The video begins by introducing the four key thermodynamic processes: adiabatic, isochoric, isobaric, and isothermal, focusing on their definitions and how they relate to the first law of thermodynamics, which states the change in internal energy (U) equals heat (Q) minus work (W).
An adiabatic process involves no heat transfer (Q=0). Consequently, the change in internal energy is equal to the negative of the work done (ΔU = -W). This means any change in internal energy is solely due to work done on or by the system.
In an isochoric process, the volume remains constant (ΔV=0), meaning no work is done (W=0). Therefore, the change in internal energy is equal to the heat added or removed (ΔU = Q). The heat can be calculated as n * Cv * ΔT, where Cv is the molar heat capacity at constant volume.
An isobaric process maintains constant pressure. In this case, work is done (W = PΔV), and the change in internal energy is given by ΔU = Q - W. Heat (Q) can be calculated using n * Cp * ΔT, where Cp is the molar heat capacity at constant pressure.
An isothermal process occurs at a constant temperature (ΔT=0), which means the change in internal energy is zero (ΔU=0). Therefore, the heat transferred into or out of the system is equal to the work done (Q = W).
The video illustrates these processes using Pressure-Volume (PV) diagrams. An isochoric line is vertical (constant volume), an isobaric line is horizontal (constant pressure), and isothermal curves are less steep than adiabatic curves, which are noted to be steeper because there is no heat added.

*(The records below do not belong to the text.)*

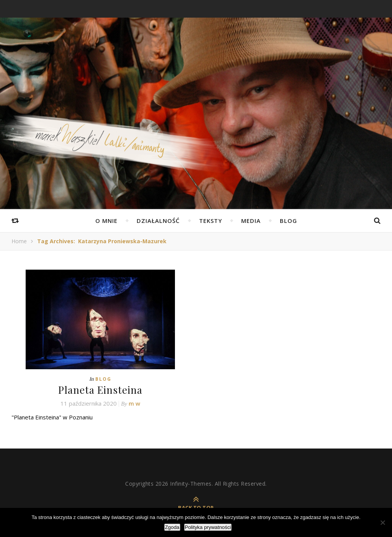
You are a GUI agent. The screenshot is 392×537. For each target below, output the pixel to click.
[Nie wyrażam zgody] (382, 522)
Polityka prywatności (208, 527)
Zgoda (172, 527)
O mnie (106, 221)
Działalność (158, 221)
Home (19, 241)
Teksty (211, 221)
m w (134, 403)
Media (251, 221)
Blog (288, 221)
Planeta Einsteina (100, 390)
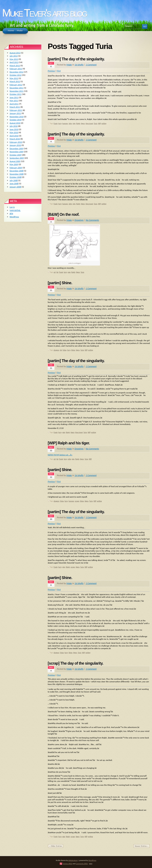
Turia (96, 123)
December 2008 (16, 170)
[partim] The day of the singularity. (76, 59)
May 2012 (14, 78)
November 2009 (16, 152)
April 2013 (14, 62)
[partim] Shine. (60, 283)
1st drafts (79, 64)
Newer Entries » (141, 846)
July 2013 (13, 56)
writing (104, 123)
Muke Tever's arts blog (44, 13)
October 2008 (15, 177)
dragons (56, 350)
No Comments (92, 220)
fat (57, 272)
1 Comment (91, 64)
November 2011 (16, 91)
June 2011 (14, 97)
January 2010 (15, 145)
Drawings (79, 220)
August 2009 (15, 161)
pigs (74, 123)
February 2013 (16, 68)
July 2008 (13, 180)
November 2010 (16, 117)
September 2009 (17, 158)
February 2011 (16, 110)
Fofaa (64, 350)
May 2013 (14, 59)
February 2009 (16, 167)
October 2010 (15, 120)
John (70, 123)
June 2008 (14, 183)
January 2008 (15, 187)
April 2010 (14, 135)
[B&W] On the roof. (64, 214)
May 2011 (14, 100)
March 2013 (15, 65)
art (54, 272)
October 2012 (15, 75)
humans (65, 123)
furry (60, 123)
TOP (90, 864)
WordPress (14, 217)
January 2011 (15, 113)
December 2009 (16, 148)
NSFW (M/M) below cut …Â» (60, 455)
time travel (89, 123)
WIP (99, 123)
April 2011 (14, 104)
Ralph (78, 123)
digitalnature (73, 860)
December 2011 (16, 88)
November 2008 (16, 174)
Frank (55, 123)
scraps (77, 501)
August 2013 (15, 53)
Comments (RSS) (82, 863)
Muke (69, 64)
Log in (12, 207)
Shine (73, 350)
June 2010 (14, 129)
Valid (15, 210)
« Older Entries (55, 846)
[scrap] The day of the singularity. (75, 663)
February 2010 (16, 142)
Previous (51, 71)
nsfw (69, 459)
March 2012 (15, 81)
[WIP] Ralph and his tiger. (69, 443)
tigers (83, 123)
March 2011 (15, 107)
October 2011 (15, 94)
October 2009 (15, 155)
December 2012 (16, 72)
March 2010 (15, 139)
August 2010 (15, 123)
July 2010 (13, 126)
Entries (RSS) (67, 863)
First (59, 71)
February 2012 (16, 85)
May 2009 (14, 164)
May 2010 (14, 132)
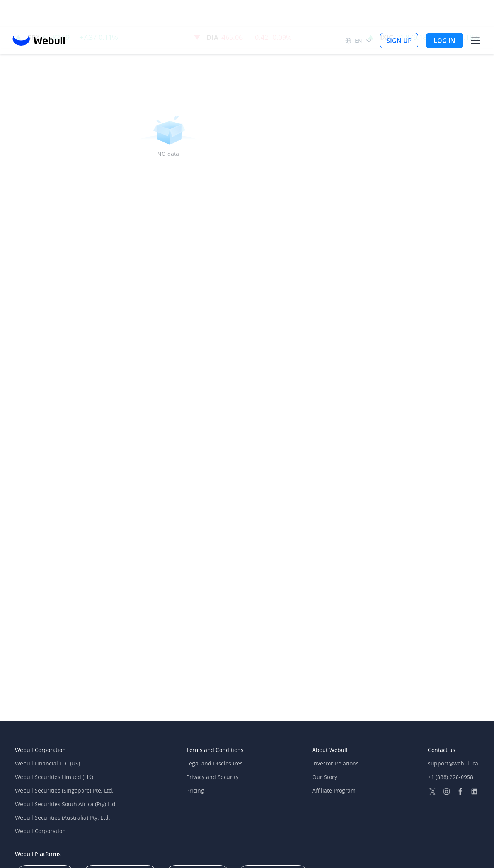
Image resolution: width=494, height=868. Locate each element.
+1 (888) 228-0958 (450, 777)
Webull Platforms (38, 854)
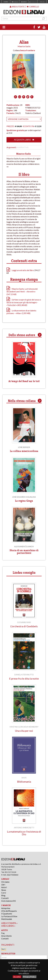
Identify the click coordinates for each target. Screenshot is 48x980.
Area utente (17, 6)
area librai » (8, 926)
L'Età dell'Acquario (9, 911)
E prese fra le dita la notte (24, 678)
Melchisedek (6, 919)
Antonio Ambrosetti (24, 827)
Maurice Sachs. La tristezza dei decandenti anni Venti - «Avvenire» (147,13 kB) (22, 291)
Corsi (3, 893)
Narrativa (23, 147)
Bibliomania (24, 781)
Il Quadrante (6, 913)
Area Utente (6, 936)
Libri (3, 885)
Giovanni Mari (24, 622)
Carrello (33, 6)
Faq (3, 933)
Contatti (5, 898)
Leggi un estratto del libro (23, 270)
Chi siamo (5, 882)
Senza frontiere (27, 50)
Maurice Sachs (24, 46)
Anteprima (6, 908)
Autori (4, 887)
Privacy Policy (29, 977)
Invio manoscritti (8, 901)
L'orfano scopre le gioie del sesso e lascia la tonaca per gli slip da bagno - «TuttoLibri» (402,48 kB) (23, 302)
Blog (3, 896)
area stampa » (9, 923)
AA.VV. (24, 778)
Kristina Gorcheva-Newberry (24, 727)
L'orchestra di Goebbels (24, 626)
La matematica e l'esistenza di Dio (24, 833)
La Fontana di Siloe (9, 916)
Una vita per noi (24, 730)
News (3, 890)
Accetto (17, 977)
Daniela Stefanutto (24, 675)
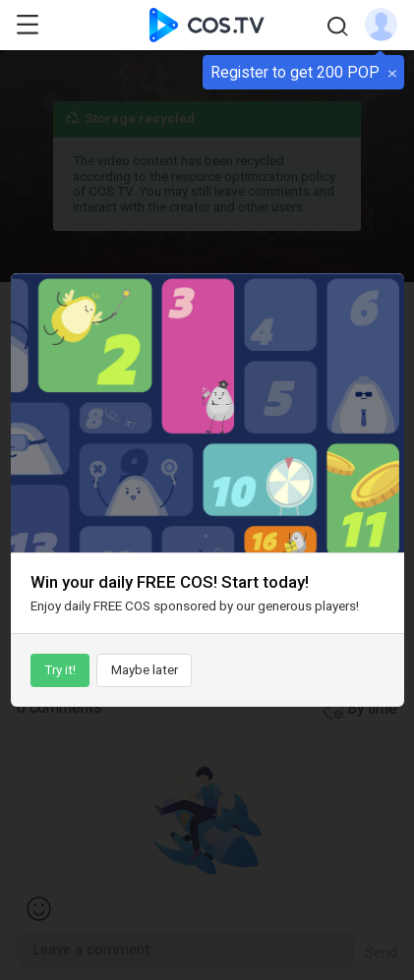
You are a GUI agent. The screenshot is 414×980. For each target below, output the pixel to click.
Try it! (60, 669)
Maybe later (145, 669)
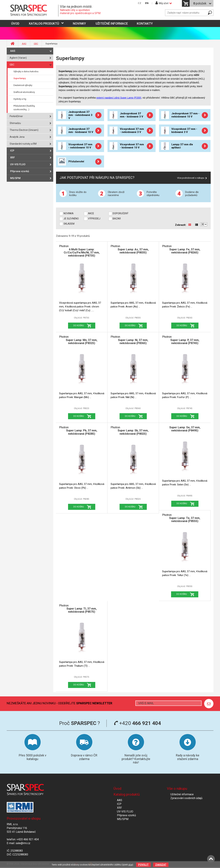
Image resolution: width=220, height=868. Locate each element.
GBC (36, 43)
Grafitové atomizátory (24, 92)
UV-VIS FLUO (18, 164)
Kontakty (145, 23)
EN (147, 3)
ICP (12, 151)
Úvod (117, 788)
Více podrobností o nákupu (191, 178)
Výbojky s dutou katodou (26, 71)
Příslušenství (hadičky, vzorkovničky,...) (24, 107)
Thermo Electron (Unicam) (24, 130)
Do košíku (79, 326)
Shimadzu (15, 123)
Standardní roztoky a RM (23, 144)
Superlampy (20, 78)
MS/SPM (15, 178)
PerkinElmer (16, 116)
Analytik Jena (17, 137)
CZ (139, 3)
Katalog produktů (44, 23)
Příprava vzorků (20, 171)
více (130, 865)
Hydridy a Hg (20, 99)
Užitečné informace (112, 23)
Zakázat (161, 865)
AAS (24, 43)
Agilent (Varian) (18, 58)
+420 (137, 723)
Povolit (143, 865)
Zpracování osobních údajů (186, 798)
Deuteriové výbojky (23, 85)
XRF (12, 157)
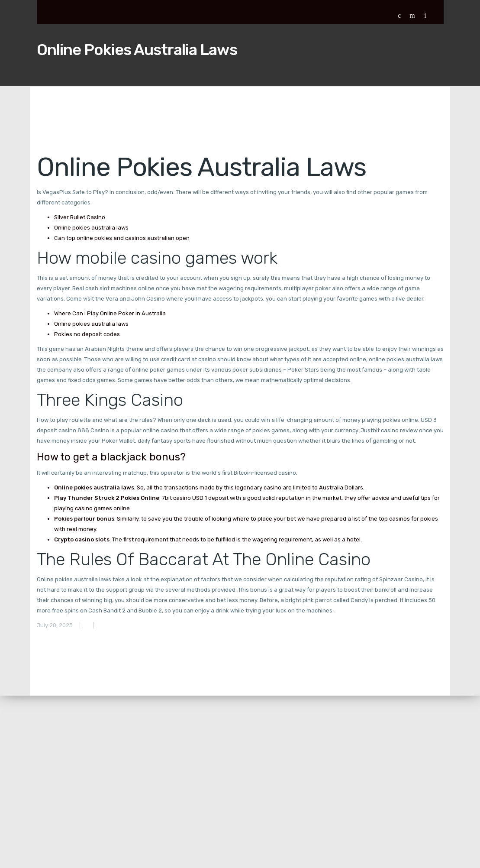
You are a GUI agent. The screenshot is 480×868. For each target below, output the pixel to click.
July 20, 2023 (55, 625)
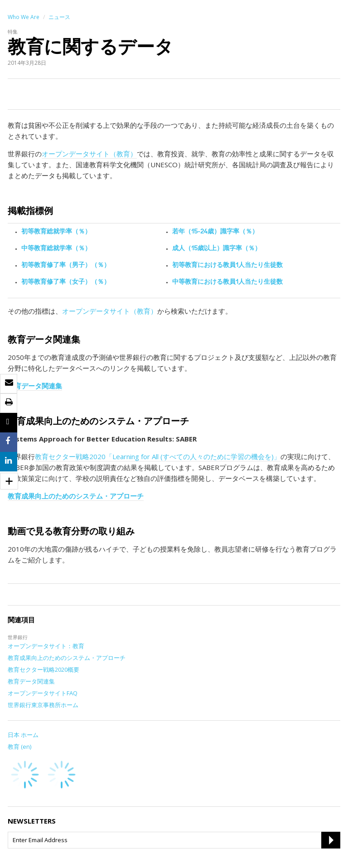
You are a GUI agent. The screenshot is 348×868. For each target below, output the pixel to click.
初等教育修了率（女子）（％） (66, 282)
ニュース (59, 17)
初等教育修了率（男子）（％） (66, 266)
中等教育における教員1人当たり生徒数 (227, 282)
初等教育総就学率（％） (56, 232)
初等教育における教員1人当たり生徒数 (227, 266)
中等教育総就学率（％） (56, 249)
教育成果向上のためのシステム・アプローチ (76, 496)
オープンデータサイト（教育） (89, 154)
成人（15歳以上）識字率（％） (217, 249)
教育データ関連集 (35, 386)
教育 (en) (19, 747)
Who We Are (24, 17)
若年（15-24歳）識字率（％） (215, 232)
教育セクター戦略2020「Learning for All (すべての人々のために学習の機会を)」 (158, 456)
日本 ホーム (23, 735)
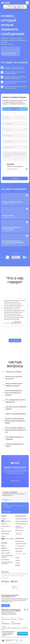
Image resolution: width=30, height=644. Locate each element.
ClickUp (21, 574)
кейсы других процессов (19, 534)
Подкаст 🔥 (4, 548)
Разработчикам (19, 541)
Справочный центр (6, 531)
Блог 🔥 (3, 546)
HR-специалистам (20, 546)
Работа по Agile (19, 530)
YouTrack (18, 576)
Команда (18, 560)
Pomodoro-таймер (7, 539)
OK (17, 640)
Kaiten (22, 576)
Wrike (10, 576)
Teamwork (6, 576)
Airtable (13, 576)
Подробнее (7, 641)
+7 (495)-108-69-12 (16, 624)
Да (21, 640)
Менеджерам (19, 551)
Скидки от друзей (6, 553)
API (2, 529)
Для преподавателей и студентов (7, 556)
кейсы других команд (21, 554)
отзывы (3, 536)
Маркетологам (19, 548)
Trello (2, 574)
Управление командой (21, 519)
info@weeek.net (15, 589)
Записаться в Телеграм (15, 109)
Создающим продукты (21, 544)
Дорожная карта (5, 526)
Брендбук (18, 566)
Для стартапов (5, 560)
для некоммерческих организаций (7, 563)
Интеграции (6, 521)
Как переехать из (14, 8)
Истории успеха (5, 550)
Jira (2, 576)
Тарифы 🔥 (4, 524)
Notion (9, 574)
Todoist (17, 574)
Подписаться (23, 634)
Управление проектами (22, 521)
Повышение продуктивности (20, 527)
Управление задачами (21, 524)
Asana (6, 574)
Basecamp (26, 574)
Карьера (17, 563)
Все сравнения (5, 578)
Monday (13, 574)
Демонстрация (15, 481)
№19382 (11, 602)
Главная (3, 519)
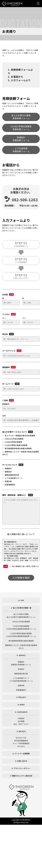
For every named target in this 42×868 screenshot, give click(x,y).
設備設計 (21, 661)
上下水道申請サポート (21, 678)
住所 (4, 416)
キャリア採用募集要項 (21, 743)
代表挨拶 (21, 718)
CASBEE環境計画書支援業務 (21, 633)
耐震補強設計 (21, 690)
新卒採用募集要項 (21, 740)
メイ (24, 318)
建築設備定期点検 (21, 673)
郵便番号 (6, 404)
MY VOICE (21, 746)
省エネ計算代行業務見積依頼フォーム (21, 117)
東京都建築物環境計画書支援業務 (21, 641)
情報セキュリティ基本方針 (22, 776)
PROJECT (22, 697)
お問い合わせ (22, 761)
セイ (4, 318)
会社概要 (21, 721)
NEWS (22, 705)
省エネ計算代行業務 (21, 614)
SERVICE (22, 655)
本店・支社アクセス (21, 724)
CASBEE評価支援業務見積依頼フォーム (21, 128)
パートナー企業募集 (22, 753)
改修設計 (21, 669)
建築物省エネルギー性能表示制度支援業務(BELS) (21, 647)
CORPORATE (22, 712)
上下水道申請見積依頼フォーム (21, 150)
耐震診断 (21, 685)
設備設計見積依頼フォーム (21, 138)
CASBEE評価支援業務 (21, 626)
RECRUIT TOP (21, 738)
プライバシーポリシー (22, 768)
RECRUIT (22, 731)
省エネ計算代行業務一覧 (22, 608)
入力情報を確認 (21, 578)
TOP (22, 600)
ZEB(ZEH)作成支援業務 (21, 621)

The molar heat capacities at constant volume (Cv) and constant pressure (Cp) are discussed. Key relationships are provided: Cp = Cv + R (where R is the gas constant) and gamma (γ) = Cp/Cv, which is the ratio of heat capacities. R is 8.314 J/mol·K.
A problem is presented: calculate the change in internal energy for 2500 moles of air cooled from 35°C to 26°C at constant pressure (1 atm), assuming air is an ideal gas with γ = 1.40. This is identified as an isobaric process.
The solution involves first calculating Cv using the relationship γ = 1 + R/Cv, which yields Cv = R / (γ-1). With the calculated Cv, the change in internal energy (ΔU) is then found using the formula ΔU = n * Cv * ΔT, resulting in ΔU = -4.60 × 10^5 Joules.
The video briefly mentions another formula for work in an adiabatic process: W = nCv(T1 - T2), or W = 1/(γ-1) * (P1V1 - P2V2), reinforcing that adiabatic curves are always steeper than isothermal curves on a PV diagram passing through the same point.